### WORK INSTRUCTIONS
The lines wanted are those from the one containing "Task: Click the kmong logo" to the last line of the entries below; output them exactly, leaving out pictures.

(Collected data entries)
◇ ◇ ◇ ◇

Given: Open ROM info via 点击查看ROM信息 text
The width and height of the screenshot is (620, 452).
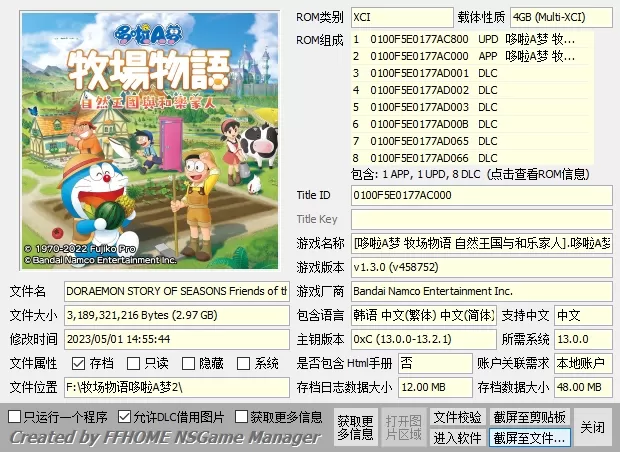Looking at the screenshot, I should click(542, 174).
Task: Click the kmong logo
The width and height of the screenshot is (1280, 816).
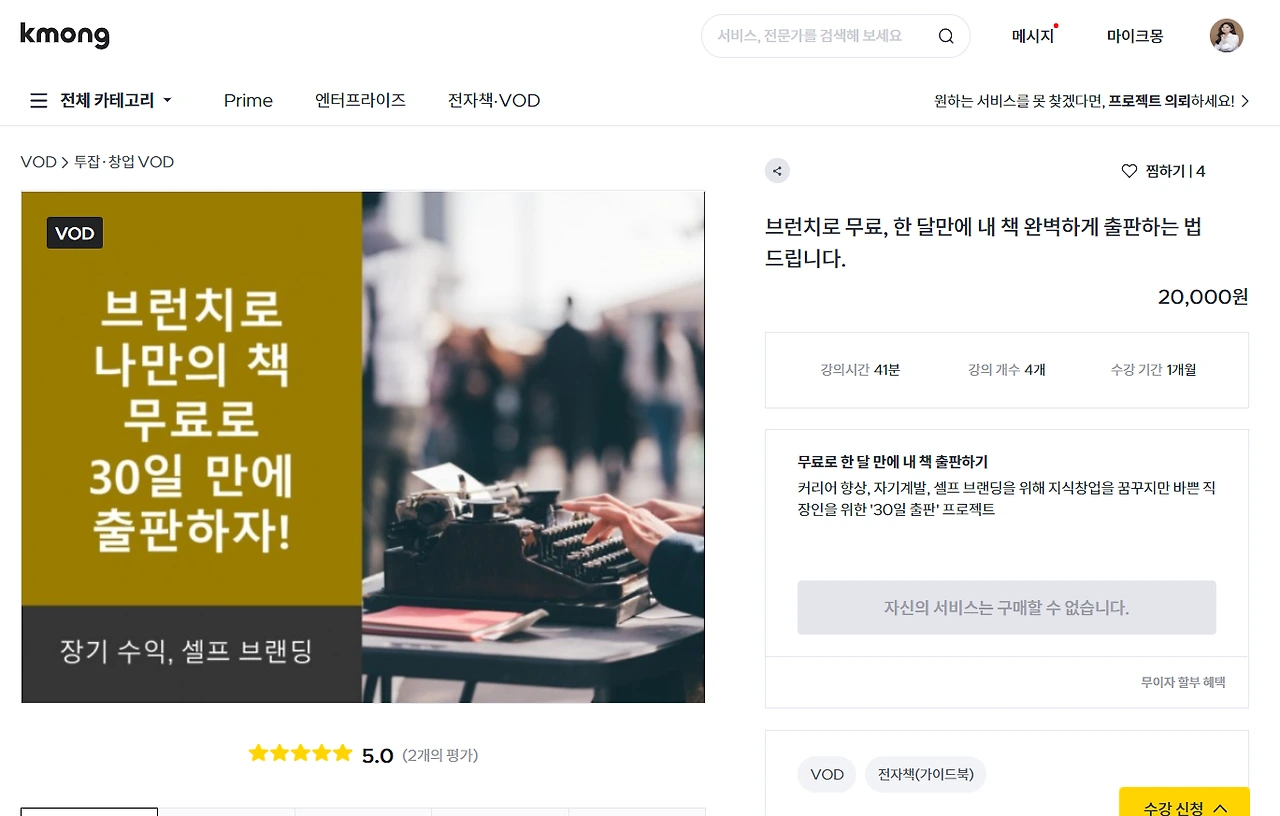Action: click(x=65, y=35)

◇ ◇ ◇ ◇

### EXERCISE RESULT
Task: Click the kmong logo
The width and height of the screenshot is (1280, 816).
Action: click(x=65, y=35)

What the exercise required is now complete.